◆ **TASK REQUIREMENTS**
Copy every line of text from the records below word for word, omitting the pictures.

◆ **EXCERPTED DATA**
▼▼▼
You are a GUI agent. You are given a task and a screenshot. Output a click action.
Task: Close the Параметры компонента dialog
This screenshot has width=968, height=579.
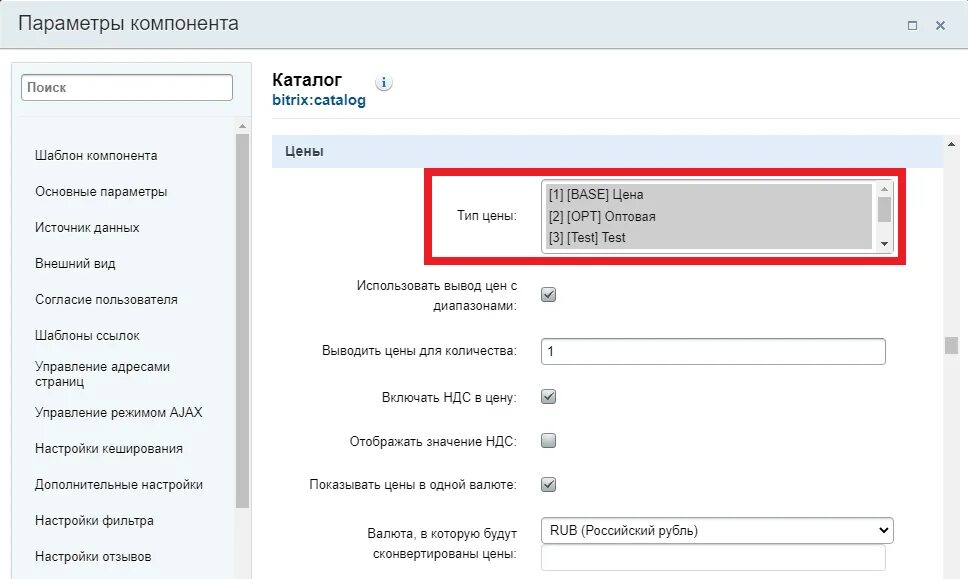pos(940,25)
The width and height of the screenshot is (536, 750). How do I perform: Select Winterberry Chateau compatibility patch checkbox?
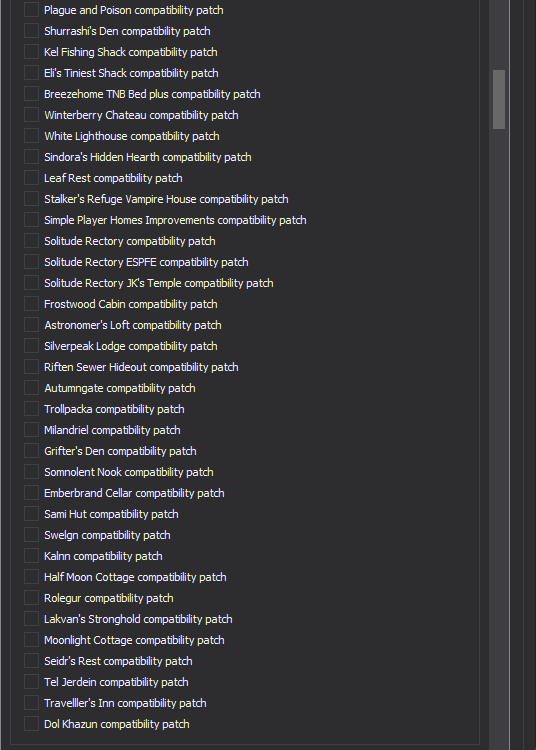point(32,115)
▲▲▲
◆ **ANSWER TO THIS PROBLEM**
You are a GUI agent. You are given a task and a screenshot. Output a click action.
Task: Close the Параметры компонента dialog
This screenshot has width=968, height=579.
pos(940,25)
The width and height of the screenshot is (536, 750). How do I perform: Select Winterberry Chateau compatibility patch checkbox?
point(32,115)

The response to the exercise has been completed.